In lorenzwalthert/simplificar: A high-level API for ggplot2

knitr::opts_chunk$set(
  collapse = TRUE,
  comment = "#>",
  fig.path = "man/figures/README-",
  out.width = "80%", 
  cache = FALSE
)
set.seed(1)

simplificar

simplificar - for simplify in Spanish - is a high-level API for ggplot2 that enables fast experiments. It is envisioned as a tool for exploratory analysis early in the cycle of statistical model building where standardized plots should be available quickly, with few lines of code. The package takes advantage of the flexible tabular data structure implemented in the package tibble for handling plots after their creation.

Installation

You can install the development version from GitHub.

# install.packages("remotes")
remotes::install_github("lorenzwalthert/simplificar")

Overview

The package provides two interfaces for creating plots:

Low-level interface: The functions vis_[n]d_[*](), e.g. vis_1d_distr() that let you draw one plot at once. They have an argument aes, which is wrapped in ggplot2::aes_string() and passed through to the mapping argument of ggplot2::ggplot(). There are two versions of low-level interfaces: One that outputs the plot to the console (like vis_1d_distr() and one that writes to a file (e.g. vis_1d_distr_to_file()) and optionally to the console too. Depending on the classes of the data provided, simplificar does a dispatch between ggplot geoms, e.g. to visualize a distribution, it creates bar plots for categorical variables and density plots for continuous data.
high-level interface: The function vis_cols() let's you plot various plots at once, specifying a transformer, that is, a function belonging to the low-level interface introduced in the first bullet, e.g. vis_1d_distr(). You can use tidy selectors.

This is best understood looking at some examples.

Examples

High-level interface

Let's first focus on vis_cols(). You can create plots with the distribution of all variables in a data set as follows:

library(simplificar)
(plots <- vis_cols(iris, transformer = vis_1d_distr))

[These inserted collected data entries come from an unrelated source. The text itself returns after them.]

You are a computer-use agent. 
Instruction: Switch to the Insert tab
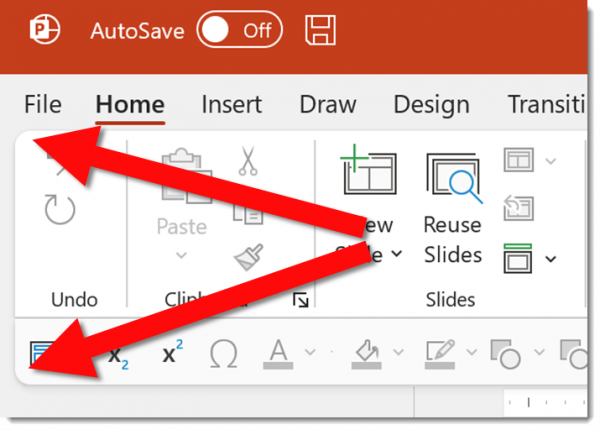tap(231, 104)
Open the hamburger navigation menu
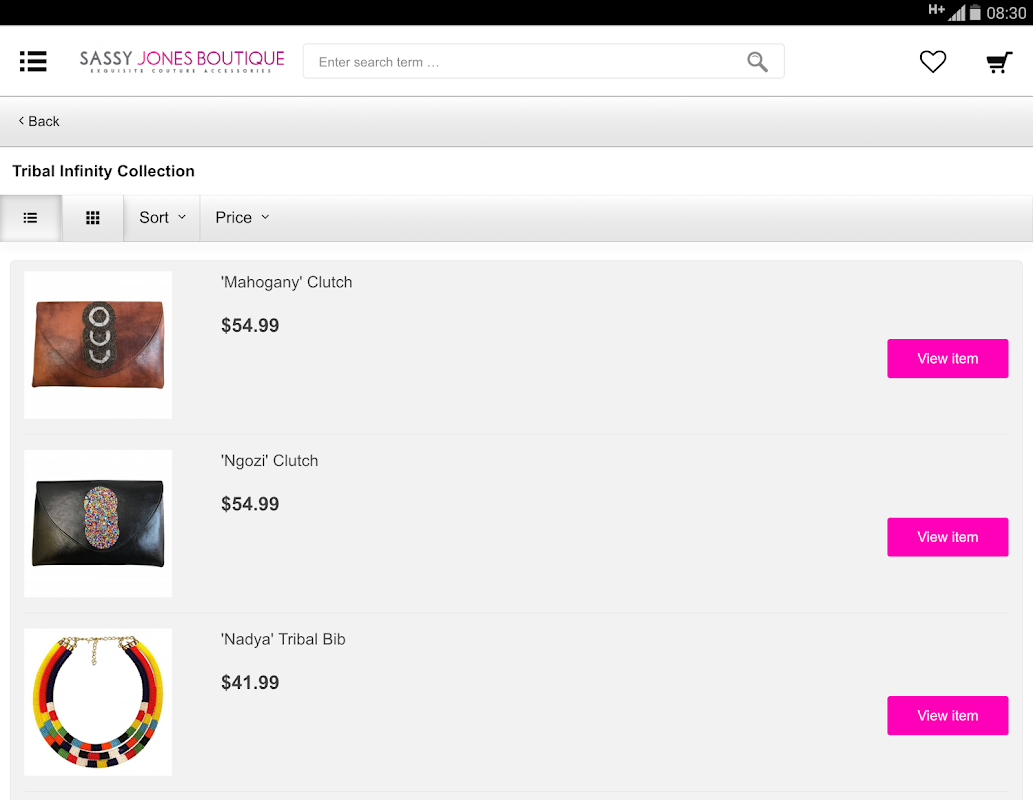Image resolution: width=1033 pixels, height=800 pixels. tap(33, 61)
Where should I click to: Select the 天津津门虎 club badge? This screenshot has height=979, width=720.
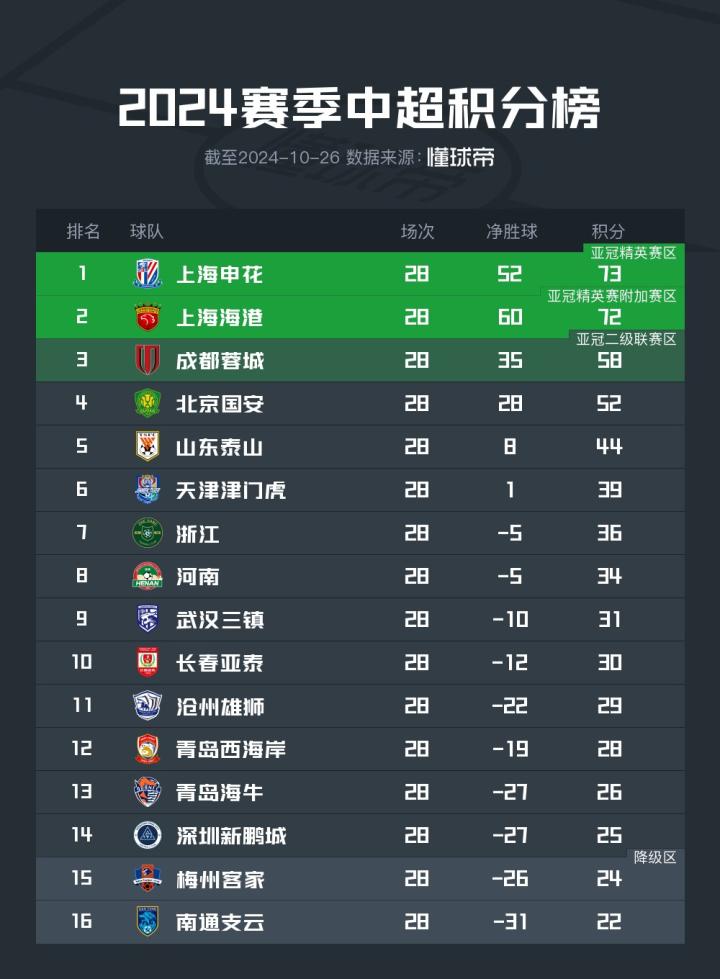[148, 489]
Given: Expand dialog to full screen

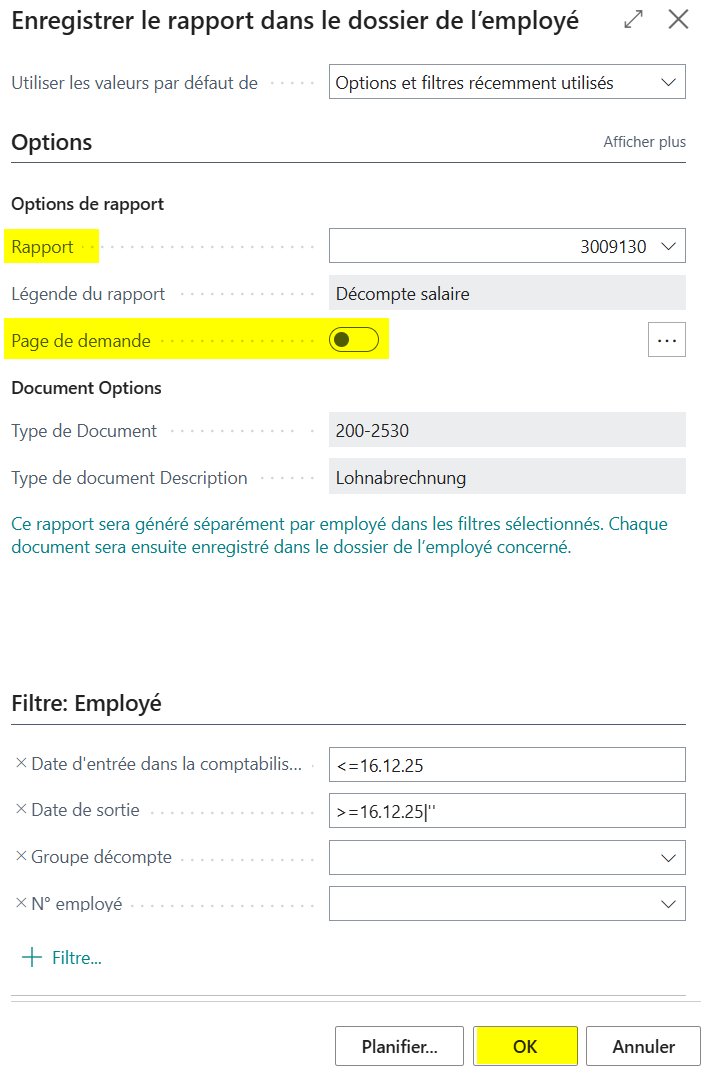Looking at the screenshot, I should click(633, 19).
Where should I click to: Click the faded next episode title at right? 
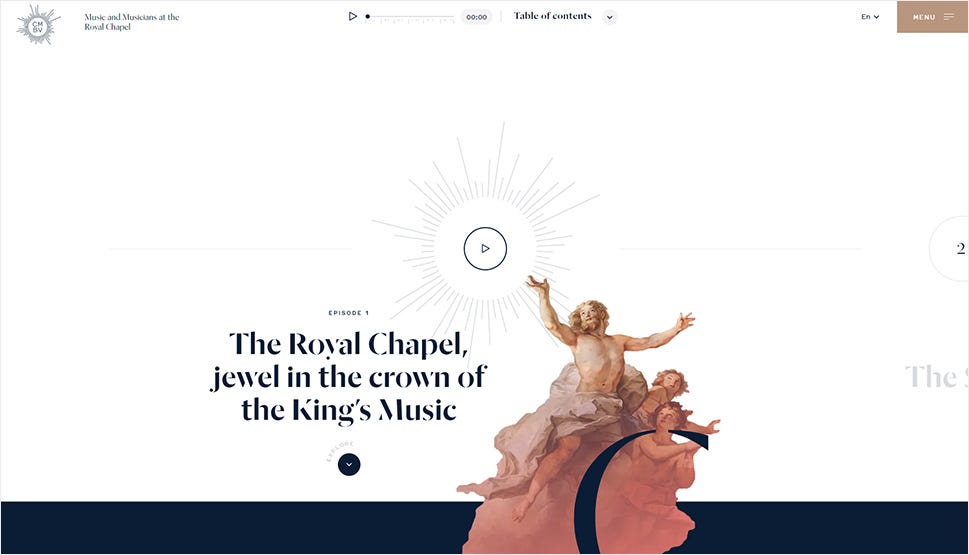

If visualizations should be written to files just use the corresponding low-level transformer (i.e. vis_1d_distr_to_file) instead. To enable console output and file output, set the return_vis to TRUE.

vis_cols(iris, transformer = vis_1d_distr_to_file, return_vis = TRUE)

By default, all variables are selected. You can use tidy selectors (see ?tidyselect::vars_select_helpers()) to only create a few plots.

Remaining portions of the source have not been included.